Six kitchen utensils you should give up according to Matt Preston
IT SOUNDS so useful but then spends its life at the bottom of the kitchen draw. Here are the cooking tools no-one actually needs, according to Matt Preston.
BEFORE you write your Christmas list for Santa, make sure that the cooking utensils you must have won’t spend their lives untouched in a cupboard, warns Matt Preston, senior editor for delicious.
It’s a standard joke in my family that I had to extend my kitchen just to build extra cupboards to hide all the kitchen kit that I had bought but never used.
For those of you who suffer from an obsessive desire to buy things for the kitchen, or those who live with such a chronic sufferer and might be contemplating a kitchen gift this Christmas, I’ve gone through my cupboards and drawers to work out what paraphernalia is worth buying and what’s not …
WOODEN SPOONS
On the surface a perfect present but stick an old one in a cup of boiling water to see what fate awaits all wooden spoons. Give it a sniff. Phew, stinky! And you were going to stir your custard with that …
Ask for a $10 silicon spatula instead. They’re hygienic, heat-resistant and flexible, so they are great for getting into the corner of a pan or getting every last skerrick out of a bowl.
PRAWN DEVEINER
No one likes poo shoots in their prawn cocktail but you don’t need a special device to remove them. Just insert a fine wooden barbecue skewer in a tiny slit made at the base of the tail to allow you to hook out the alimentary canal.
ZUCCHINI CORER
I know they are a popular summer veg but I can confidently predict that stuffed zucchini will NOT be the next big thing.
Get a $40 microplane instead. You’ll find them cheaper, but the best are worth it as they have very fine and flat teeth — perfect for getting zest off your citrus without any bitter pith, shaving off a lovely (and more economical) snowy mound of fine parmesan, and you can even grate garlic or ginger directly into sauces and curries.
AN EGG TOPPER
This scissor-like ring cutter allows you to remove the top of your egg shells neatly. That’s fine if you are making the version of the famous “L’Arpege” egg but otherwise it’s just more drawer clutter. Instead ask the cheapskate to buy you a mandoline. Good Japanese ones start at $80 but there are cheaper. Make sure to include a pack of plasters with your gift.
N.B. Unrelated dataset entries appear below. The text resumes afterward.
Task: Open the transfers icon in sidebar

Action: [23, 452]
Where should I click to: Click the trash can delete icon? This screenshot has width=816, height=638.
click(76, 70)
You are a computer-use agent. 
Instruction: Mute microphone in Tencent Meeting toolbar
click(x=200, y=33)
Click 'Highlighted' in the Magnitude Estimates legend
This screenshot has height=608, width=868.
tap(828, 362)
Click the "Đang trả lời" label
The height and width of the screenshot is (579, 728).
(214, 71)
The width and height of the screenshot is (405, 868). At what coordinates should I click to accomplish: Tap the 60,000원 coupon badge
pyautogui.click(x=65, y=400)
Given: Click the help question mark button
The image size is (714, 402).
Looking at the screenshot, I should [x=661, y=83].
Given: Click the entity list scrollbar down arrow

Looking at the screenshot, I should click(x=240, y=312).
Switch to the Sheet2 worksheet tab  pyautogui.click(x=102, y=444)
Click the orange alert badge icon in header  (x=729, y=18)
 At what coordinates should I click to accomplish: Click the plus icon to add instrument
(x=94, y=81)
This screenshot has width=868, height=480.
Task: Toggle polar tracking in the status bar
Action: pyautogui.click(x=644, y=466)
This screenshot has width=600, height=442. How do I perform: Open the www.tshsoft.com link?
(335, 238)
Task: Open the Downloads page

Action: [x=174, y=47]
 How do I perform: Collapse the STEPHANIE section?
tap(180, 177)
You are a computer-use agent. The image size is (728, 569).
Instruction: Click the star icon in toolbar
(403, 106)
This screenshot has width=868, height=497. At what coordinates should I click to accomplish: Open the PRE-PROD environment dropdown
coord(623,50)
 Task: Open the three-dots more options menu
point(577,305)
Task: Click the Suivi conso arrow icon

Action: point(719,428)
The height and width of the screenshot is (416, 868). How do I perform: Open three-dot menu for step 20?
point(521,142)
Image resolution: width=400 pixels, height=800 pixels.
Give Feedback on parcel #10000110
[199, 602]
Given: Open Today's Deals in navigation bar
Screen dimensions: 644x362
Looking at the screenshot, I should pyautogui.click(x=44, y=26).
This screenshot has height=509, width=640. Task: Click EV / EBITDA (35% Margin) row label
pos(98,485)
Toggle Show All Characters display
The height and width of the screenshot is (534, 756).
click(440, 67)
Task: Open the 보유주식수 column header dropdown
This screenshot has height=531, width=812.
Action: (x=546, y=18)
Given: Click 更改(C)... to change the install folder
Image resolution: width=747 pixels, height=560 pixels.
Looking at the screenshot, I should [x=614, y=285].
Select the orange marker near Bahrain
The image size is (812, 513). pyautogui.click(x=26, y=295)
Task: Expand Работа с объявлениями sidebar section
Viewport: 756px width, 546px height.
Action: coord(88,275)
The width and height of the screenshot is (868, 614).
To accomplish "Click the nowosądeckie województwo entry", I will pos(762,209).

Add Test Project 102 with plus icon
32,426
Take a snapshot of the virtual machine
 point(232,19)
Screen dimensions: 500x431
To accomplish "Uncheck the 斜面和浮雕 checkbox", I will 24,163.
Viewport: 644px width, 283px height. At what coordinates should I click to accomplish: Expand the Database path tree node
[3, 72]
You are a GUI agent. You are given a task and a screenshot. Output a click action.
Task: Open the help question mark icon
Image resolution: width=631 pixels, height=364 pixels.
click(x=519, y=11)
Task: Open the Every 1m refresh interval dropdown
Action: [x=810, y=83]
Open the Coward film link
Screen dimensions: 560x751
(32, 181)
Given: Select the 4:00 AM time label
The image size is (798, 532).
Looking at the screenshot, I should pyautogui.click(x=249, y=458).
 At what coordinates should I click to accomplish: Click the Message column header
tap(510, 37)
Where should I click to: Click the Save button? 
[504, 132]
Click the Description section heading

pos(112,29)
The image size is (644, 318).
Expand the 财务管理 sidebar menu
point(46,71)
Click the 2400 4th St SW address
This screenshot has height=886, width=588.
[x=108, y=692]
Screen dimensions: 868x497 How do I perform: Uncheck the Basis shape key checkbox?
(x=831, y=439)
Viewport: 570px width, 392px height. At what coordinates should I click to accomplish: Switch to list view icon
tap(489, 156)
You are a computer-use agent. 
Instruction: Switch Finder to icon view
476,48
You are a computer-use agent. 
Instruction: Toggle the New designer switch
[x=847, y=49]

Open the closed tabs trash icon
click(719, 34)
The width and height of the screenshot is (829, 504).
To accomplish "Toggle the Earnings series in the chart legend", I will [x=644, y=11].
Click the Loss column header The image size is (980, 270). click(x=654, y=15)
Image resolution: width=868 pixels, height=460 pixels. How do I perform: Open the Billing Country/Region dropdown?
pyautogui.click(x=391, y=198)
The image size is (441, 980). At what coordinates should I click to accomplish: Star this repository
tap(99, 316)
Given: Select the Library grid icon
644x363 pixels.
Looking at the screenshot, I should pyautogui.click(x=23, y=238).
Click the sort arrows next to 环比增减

Never give a mandoline to a clumsy cook as this is a recipe for fingertip shaving disaster. Better to buy them a $10 julienne peeler and a good potato peeler, which are far safer and will do a similar job — albeit a little more slowly.
TURKEY BASTER
With its large plastic bulb and long, syringe-like body, this device sucks up juices from a roasting pan to squirt back over your turkey or chicken to baste. (In these modern times, it can also be used for home artificial insemination …)
Instead, on your Christmas list, ask for a $10 gravy separator, which allows you to separate meat juice and fat from the roasting pan easily. This is priceless when making gravy, or “jus” if you are a wannabe chef.
SOMETHING WITH A PLUG ON IT
I have found it a good rule in life that, unlike jewellery, presents with plugs on them are seldom embraced by the woman you love. (I’m still paying for that footspa I gave one Christmas because her feet got sore at the races.)
And even a kitchen appliance fetishist like me will admit that the seldom used popcorn maker / second ice cream machine / bread maker (used only when I need to make pizza dough and am too lazy to knead it myself) / deep fat fryer (seldom used because cooking that way is on the way out) take up more space than they’re worth. So if you must give something electric this Christmas, choose a present that delivers more bang for your buck. A set of electronic scales (around $60), a thermometer so you never overcook fish or meat again (starting from around $20) and a rice cooker (from $25), if you use them religiously, will make you a far better cook than almost anything else.